FIGURE 6.

Elongator Deficiency Reduces Tau acetylation, Increases Tau ubiquitylation and induces its Degradation. (A) Immunoblotting and quantification of Tau and ß-Actin in differentiated SHSY5Y extracts from Control and Elp1 KD cells incubated with vehicle, Tubastatin A (TubA, 2 µM) for 24 h or Tubastatin A (TubA, 2 µM) for 24 h together with MG-132 (MG132 , 20 µM) for the last 4 h. (B) Immunoprecipitation followed by Western blotting to detect and quantify ubiquitylated Tau, in control and Elp1KD cells extracts.

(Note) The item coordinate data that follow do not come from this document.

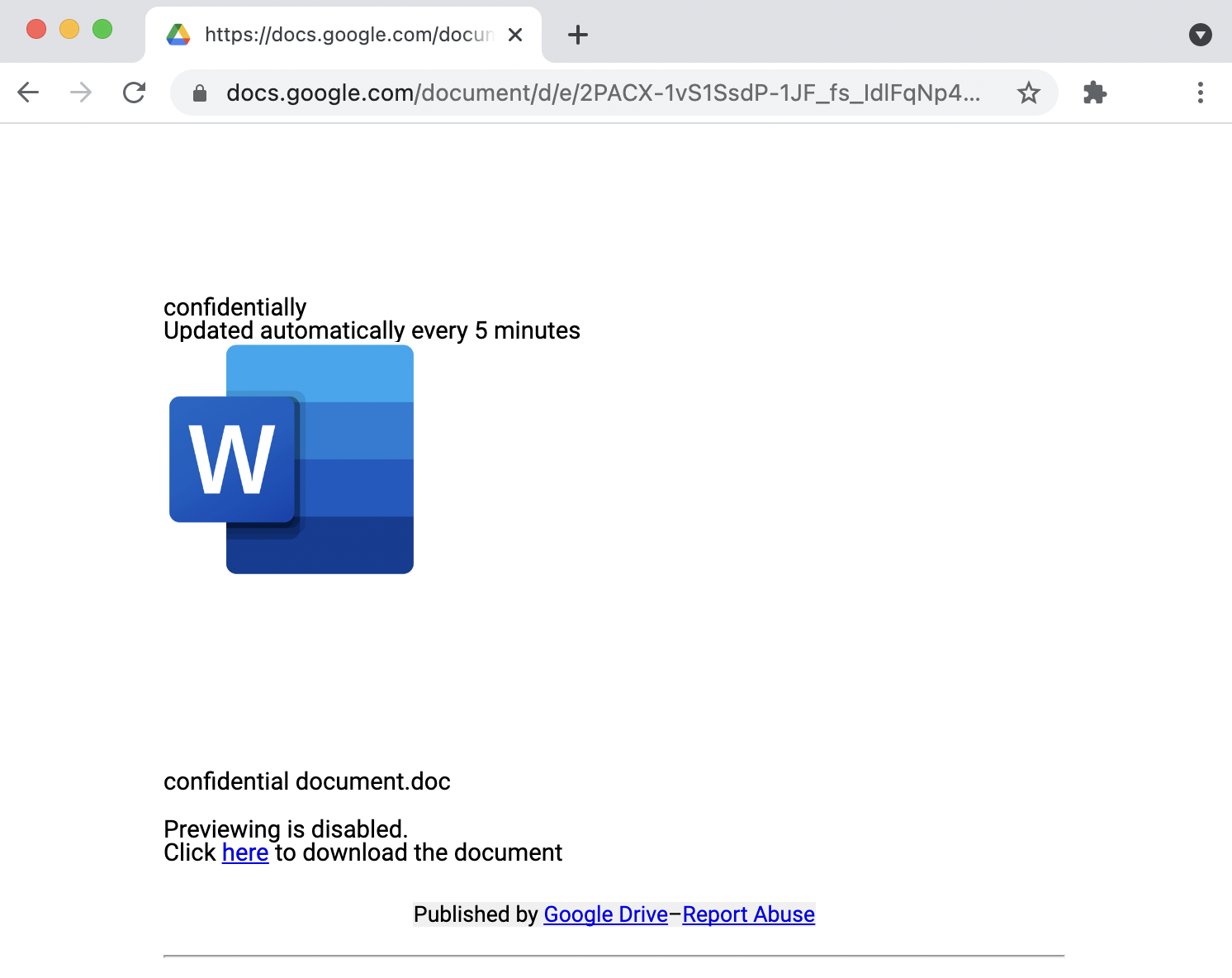Screen dimensions: 1232x978
Task: Reload the current page
Action: [134, 93]
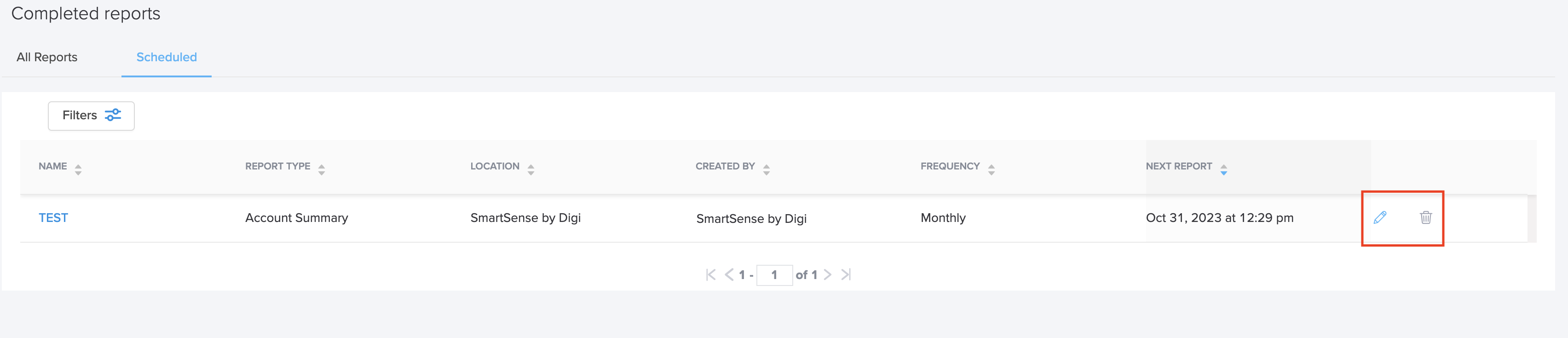This screenshot has height=338, width=1568.
Task: Jump to last page of results
Action: [x=846, y=274]
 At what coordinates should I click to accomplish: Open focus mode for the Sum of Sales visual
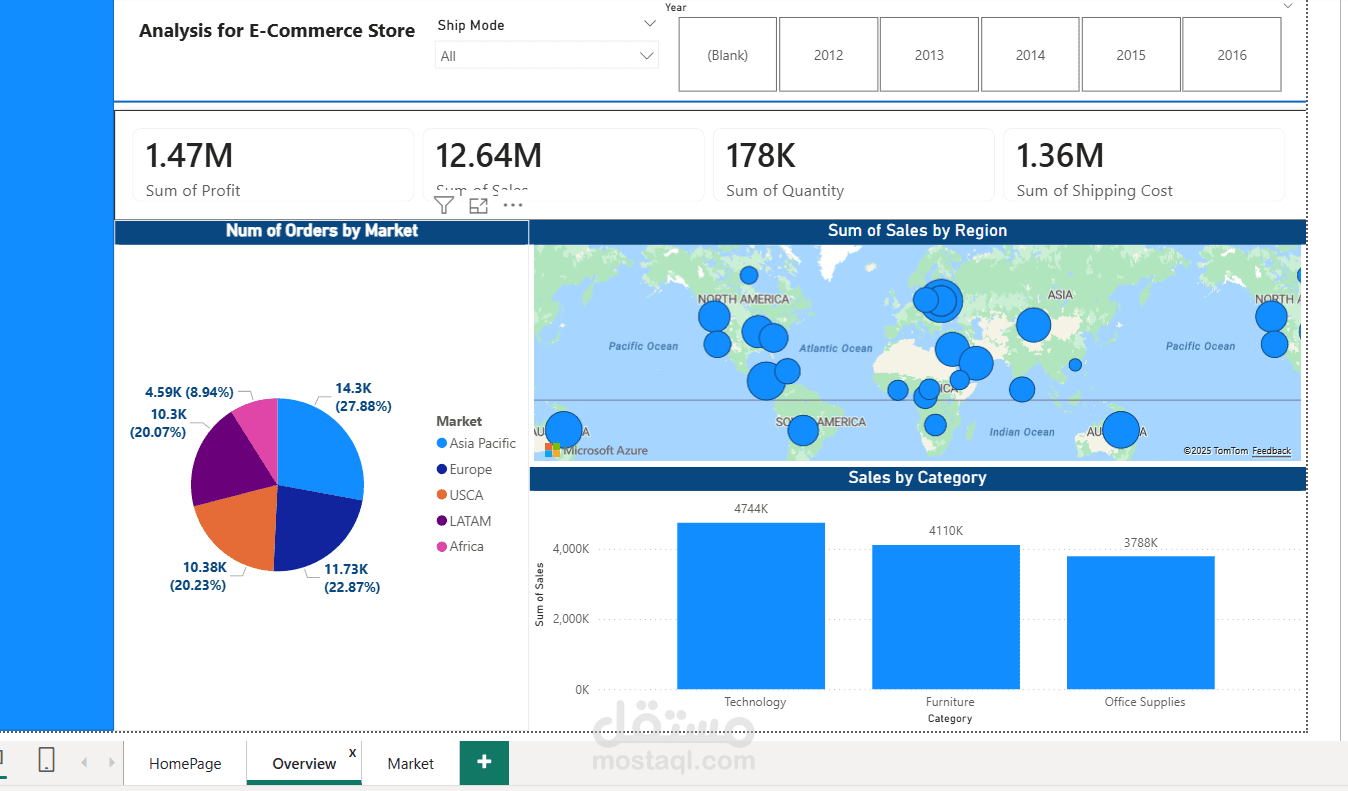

Histograms of proportion of ubiquitin expression to Tau. (C–D) Immunoprecipitation of Tau followed by Western blotting to detect and quantify ubiquitylated Tau; Lysates from HEK293 cells transfected with plasmids expressing WT Tau, HA-tagged ubiquitin and ELP3 or mutated ELP3 in the KAT domain or empty vector incubated with vehicle or MG-132 (MG132 , 17.5 µM) for 15 h. Immunoprecipitates (IP) and total soluble lysates (Input) were analyzed by western blotting, with either anti-HA or anti-acetylated lysine and anti Tau antibodies. (D) Histograms of proportion of ubiquitin expression to Tau incubated with MG-132 (edit graph add stat maybe quantify HA/Tau). All graphs show values of means ± SEM. Significance was determined by: (A) two-sided Kruskal Wallis one-way ANOVA, specifically, [p = 0.0001, K = 11.8; ] In addition, the post hoc multiple comparisons, to analyze statistical difference of each condition compared to Elp1KD by Dunnett test, *p < 0.05, **p < 0.01. (B) two-sided t test, Specifically, [(A) p = 0.0286; ]; n = Number of experimental repeats: (A) Elp1 KD n = 6; Elp1 KD + TubA n = 6; Elp1 KD + TubA MG132 n = 5; (B) Control n = 4; Elp1 KD n = 4.